The bills won't become law until they pass the US Senate and are then signed by US President Donald Trump.

The fact that only a handful of Congressmen were present in the largely empty hall when the two bills were discussed and voted showed that most US lawmakers didn't take them seriously.

The Taiwan Travel Act, sponsored in January 2017 by Steve Chabot, a Republican representative from Ohio, is a flagrant violation of the one-China principle observed since the People's Republic of China and the United States established their diplomatic ties in 1979. In the 1979 China-US joint communiqué on the establishing diplomatic ties, Washington recognized the PRC government as the sole legal government of China and acknowledged that there is but one China and Taiwan is part of China. The communiqué also stipulates that the US can only maintain unofficial relations with Taiwan.

So it's absurd for US lawmakers, such as Brad Sherman, a Democratic congressman from California, to describe Taiwan on Tuesday as a "country" and "nation".

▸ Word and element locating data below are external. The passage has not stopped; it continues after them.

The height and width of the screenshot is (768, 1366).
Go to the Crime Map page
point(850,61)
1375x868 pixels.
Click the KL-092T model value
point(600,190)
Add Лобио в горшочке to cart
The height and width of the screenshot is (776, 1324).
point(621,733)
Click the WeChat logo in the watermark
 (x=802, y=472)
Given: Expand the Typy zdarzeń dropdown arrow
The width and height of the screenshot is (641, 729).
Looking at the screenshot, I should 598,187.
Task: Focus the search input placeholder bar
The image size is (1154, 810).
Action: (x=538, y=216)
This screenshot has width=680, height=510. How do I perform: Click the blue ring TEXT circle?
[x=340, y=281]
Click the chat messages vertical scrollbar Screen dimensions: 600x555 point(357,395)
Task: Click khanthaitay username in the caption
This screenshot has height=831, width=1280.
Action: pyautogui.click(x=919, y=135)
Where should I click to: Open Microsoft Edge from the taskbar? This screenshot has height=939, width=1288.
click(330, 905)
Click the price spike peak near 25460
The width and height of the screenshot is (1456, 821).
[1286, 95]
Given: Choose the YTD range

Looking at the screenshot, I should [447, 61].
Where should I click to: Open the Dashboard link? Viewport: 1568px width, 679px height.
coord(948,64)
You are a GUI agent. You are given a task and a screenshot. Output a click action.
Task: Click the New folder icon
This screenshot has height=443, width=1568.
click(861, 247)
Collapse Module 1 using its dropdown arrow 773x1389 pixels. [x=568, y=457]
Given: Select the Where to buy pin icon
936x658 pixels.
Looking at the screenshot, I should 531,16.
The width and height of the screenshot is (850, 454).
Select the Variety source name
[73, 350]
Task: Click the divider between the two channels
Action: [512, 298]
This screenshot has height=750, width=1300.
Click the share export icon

The Chinese government's stance has been firm and crystal clear. When the bill passed the House Foreign Affairs Committee last October, Foreign Ministry spokeswoman Hua Chunying said that the bill could "harm China-US relations" and encourage "Taiwan independence". She urged the US to handle the Taiwan question with caution, abide by the one-China policy and the three joint communiqués, refrain from conducting any kind of government-level exchanges with Taiwan, and not to send wrong signals to Taiwan "separatists".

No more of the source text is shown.